## Excerpt provided
******************************
# Hog Wash-Liquid Soap



## BettyW (Dec 6, 2020)

After sequesting - dissolving soap paste - adding scent - colorant---does it matter if I pour while hot or cold?

Will it be foamy one way or other?


----------



## DeeAnna (Dec 7, 2020)

@Zany_in_CO -- do you have any words of wisdom for Betty?


----------



## Zany_in_CO (Dec 7, 2020)

DeeAnna said:


> @Zany_in_CO -- do you have any words of wisdom for Betty?






 As a matter of fact, DeeAnna, I was flummoxed by *@BettyW* 's question and I was unable to answer it when I first read it. Since I can't remember whether she has any experience in making LS or not, I'm going to refer her to the lastest post we both responded to as a resource for whatever questions she has. Good info in that post.
_*
https://www.soapmakingforum.com/threads/liquid-laundry-soap-help.82028/#post-863161*_


----------



## BettyW (Dec 7, 2020)

Zany_in_CO said:


> View attachment 52229
> As a matter of fact, DeeAnna, I was flummoxed by *@BettyW* 's question and I was unable to answer it when I first read it. Since I can't remember whether she has any experience in making LS or not, I'm going to refer her to the lastest post we both responded to as a resource for whatever questions she has. Good info in that post.
> _*https://www.soapmakingforum.com/threads/liquid-laundry-soap-help.82028/#post-863161*_



Thank you for this link.


----------



## Zany_in_CO (Dec 7, 2020)

BettyW said:


> After sequesting - dissolving soap paste - adding scent - colorant---


What confused me is the above sequence.. it should read dissolving the soap paste, and then sequestering, not the reverse.   So that made me wonder if you have ever made LS before.
******************************
## Information shown
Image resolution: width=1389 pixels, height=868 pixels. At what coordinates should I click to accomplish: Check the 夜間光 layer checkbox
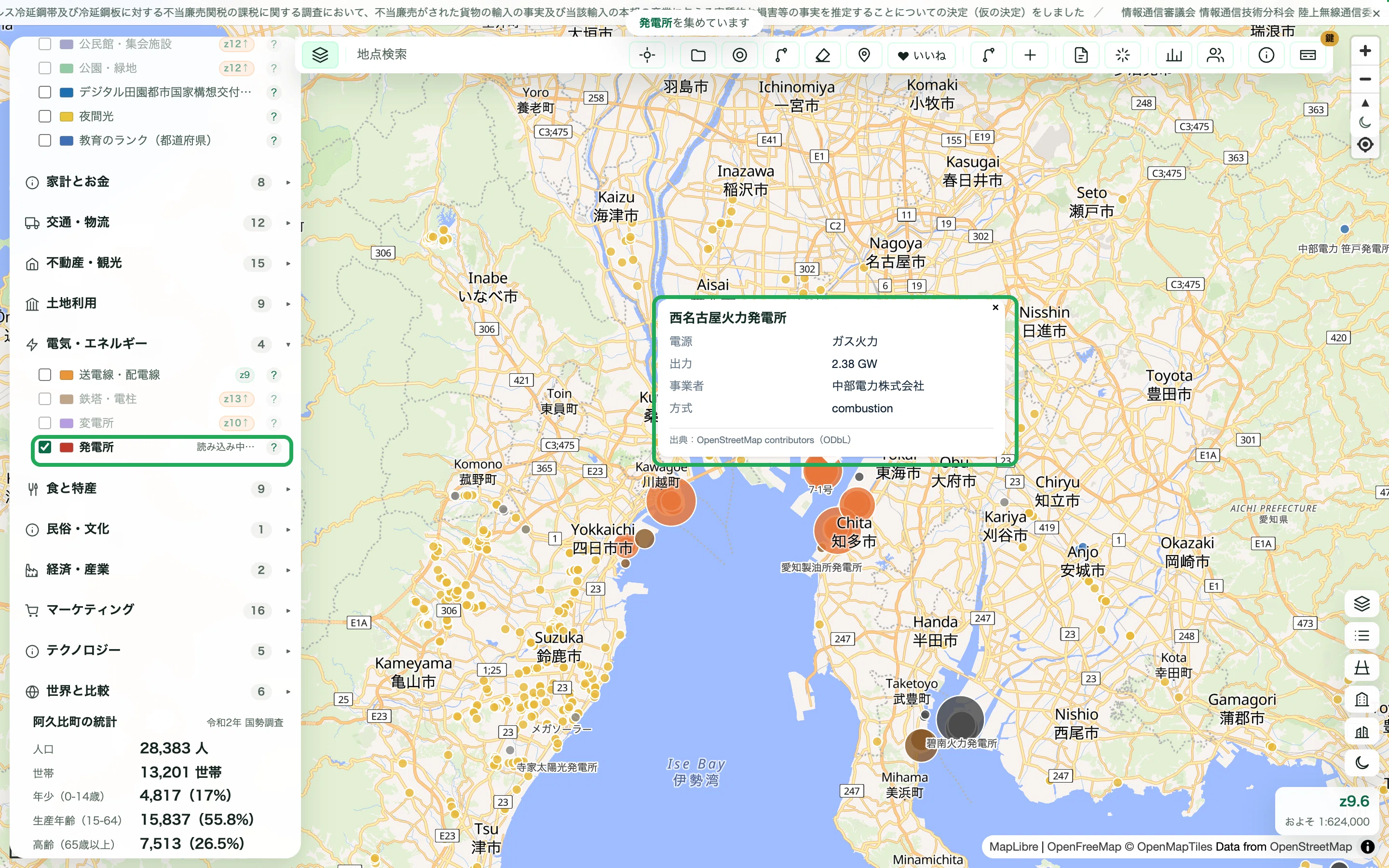pyautogui.click(x=45, y=116)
******************************
## What to work on
Repeat the passage from the liquid soap thread starting with "## BettyW (Dec 6, 2020)" and going on through "way or other?". You won't need the lines for this.

## Problem solution
## BettyW (Dec 6, 2020)

After sequesting - dissolving soap paste - adding scent - colorant---does it matter if I pour while hot or cold?

Will it be foamy one way or other?